# Laser effects on transistors

Aghiles
Hi,
I am a phd student in hardware security,
I want to know what is the effect of the laser on power-off transistors and can it modify the threshold voltage of these transistors? And is there an equation that links the laser and the threshold voltage degradation?

Sincerely

Gold Member
That question is way to broad to answer. What type of laser (wavelength, power) and what type of transistor? Also, are you referring to individual, discrete. transistors? Or transistors i CMOS circuit? And in what kind of package?

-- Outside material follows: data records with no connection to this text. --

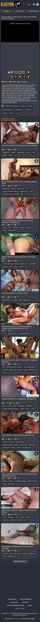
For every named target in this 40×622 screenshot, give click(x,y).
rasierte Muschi (7, 109)
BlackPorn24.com (16, 618)
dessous (16, 194)
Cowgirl (29, 106)
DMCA (30, 605)
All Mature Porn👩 (33, 11)
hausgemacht (32, 553)
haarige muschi (12, 333)
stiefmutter (10, 517)
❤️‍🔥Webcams (6, 11)
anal (10, 227)
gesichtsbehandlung (20, 481)
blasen (5, 155)
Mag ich (9, 72)
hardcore (11, 442)
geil (23, 188)
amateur (22, 227)
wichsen (12, 520)
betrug (24, 553)
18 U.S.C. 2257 (20, 608)
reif (25, 367)
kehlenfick (21, 406)
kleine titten (26, 300)
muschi (9, 406)
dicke (11, 266)
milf (33, 152)
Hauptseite (12, 599)
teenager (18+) (12, 230)
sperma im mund (8, 194)
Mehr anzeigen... (20, 561)
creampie (15, 227)
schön (11, 113)
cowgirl (11, 155)
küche (27, 408)
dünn (4, 517)
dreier (4, 372)
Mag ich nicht (12, 72)
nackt (17, 113)
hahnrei (28, 152)
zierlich (5, 227)
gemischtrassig (20, 442)
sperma (13, 188)
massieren (28, 109)
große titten (6, 152)
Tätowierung (18, 109)
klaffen (15, 406)
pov (25, 520)
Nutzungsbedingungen (15, 605)
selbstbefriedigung (24, 333)
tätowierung (32, 369)
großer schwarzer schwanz (11, 191)
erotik (18, 188)
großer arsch (21, 152)
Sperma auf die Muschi (12, 106)
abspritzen (29, 406)
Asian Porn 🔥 (20, 11)
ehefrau (13, 152)
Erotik (5, 113)
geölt (23, 106)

That said, the answer is of course in principle yes, if you shine a high powered laser on a transistor it will heat up and the threshold voltage will decrease. That said, you can achieve the same thing using a hot-air gun or a flamethrower so I suspect this is not what you have in mind...

Delta Prime
Welcome to PF.

It will depend on how the transistor is packaged, and the wavelength and power of the laser. The effect will probably be due to thermal migration of the chemistry, with the transistor being progressively aged or degraded at a higher rate than normal due to higher temperature.
https://en.wikipedia.org/wiki/Arrhenius_equation

DaveE
Delta Prime

Aghiles
sorry for the inaccuracies, basically I want to know the effect of the laser (whatever its parameters) on MOSFETs (65 nm or 55 nm), the important thing for me is to know if for example the heat generated by the laser can change the characteristics of the transistor even if it is turned off. That's why I'm looking for an equation that makes the link between the laser parameters and the threshold voltage deviation for unpowered transistors. To know if we attack a transistor with a laser when it is not powered and that we turn it on again afterwards, if its characteristics have changed.
for attacks on the back side, i.e. directly on the silicon
thanks

Gold Member
Just to be clear, you do know that you can't realistically target an individual transistor in a 55nm CMOS circuit, right? The minimum "spot-size" of even UV laser will be ~um in size, and that is in a highly controlled setting.
Essentially, the best you could hope for would be to locally heat a part of the circuit.
Could you apply enough power to permanently change the parameters? Probably (with enough heat you would essentially locally anneal the Si), but the most likely outcome would be that you would simply destroy the circuit.
And again, this assumes you have direct access to the unpackaged circuit which realistically only happens during its manufacture,.